## What you need to do
Write out the line that holds "Given: Tap the phone icon beside the number" together with every line that follows it to the end of the material below, exactly. Omit the pictures.

## Source records
• • •

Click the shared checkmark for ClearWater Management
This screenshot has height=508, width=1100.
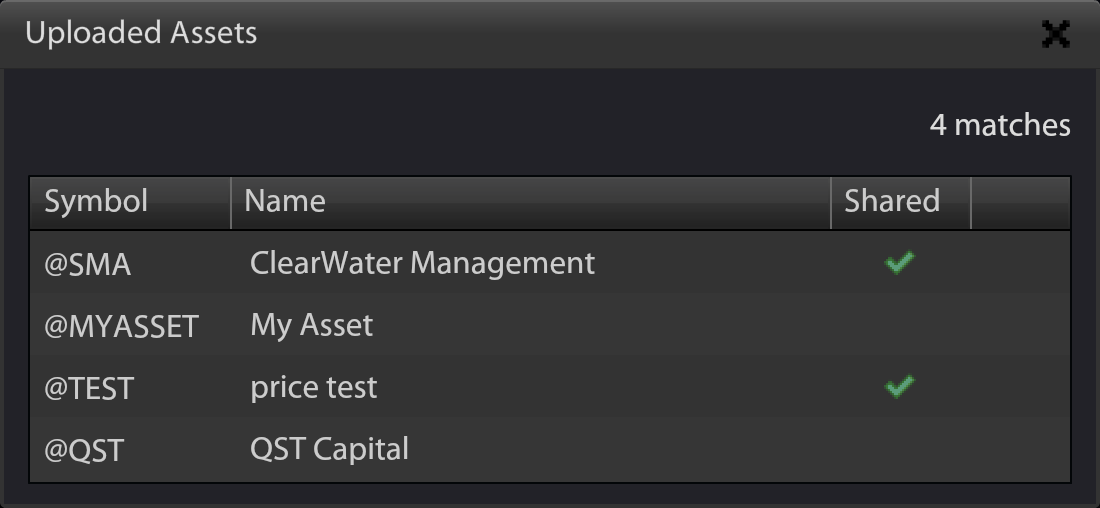pyautogui.click(x=899, y=263)
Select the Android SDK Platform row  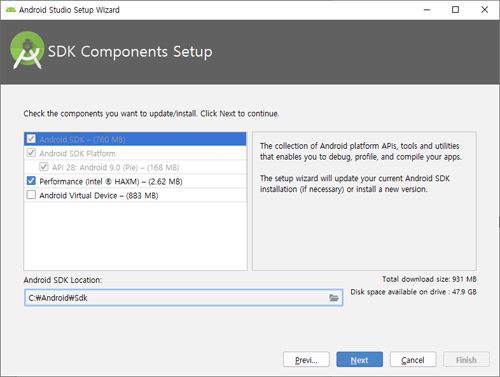click(x=135, y=153)
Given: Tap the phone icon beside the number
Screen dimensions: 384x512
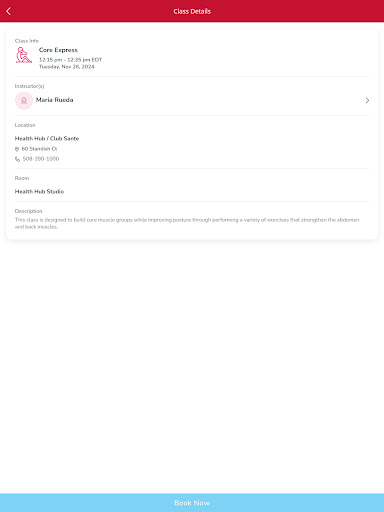Looking at the screenshot, I should coord(17,159).
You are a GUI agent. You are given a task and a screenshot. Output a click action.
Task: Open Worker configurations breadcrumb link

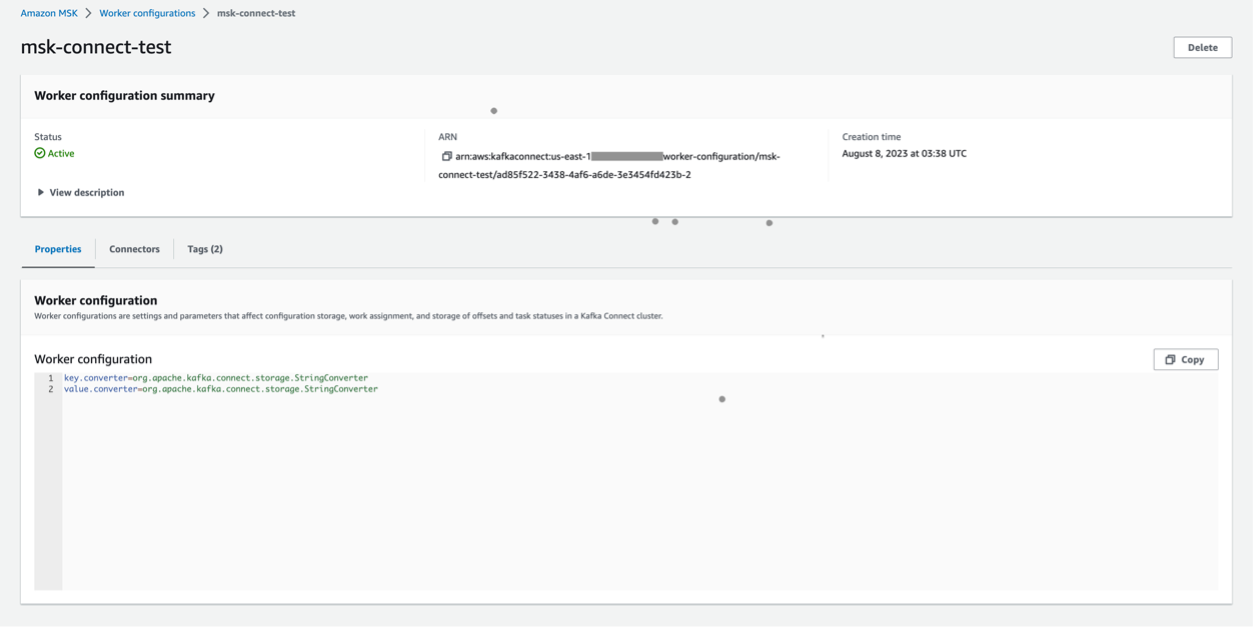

• • •

## Response for this exercise
Given: Tap the phone icon beside the number
Screen dimensions: 384x512
Looking at the screenshot, I should coord(17,159).
You are a GUI agent. You are given a task and a screenshot. Output a click action.
Task: Open Worker configurations breadcrumb link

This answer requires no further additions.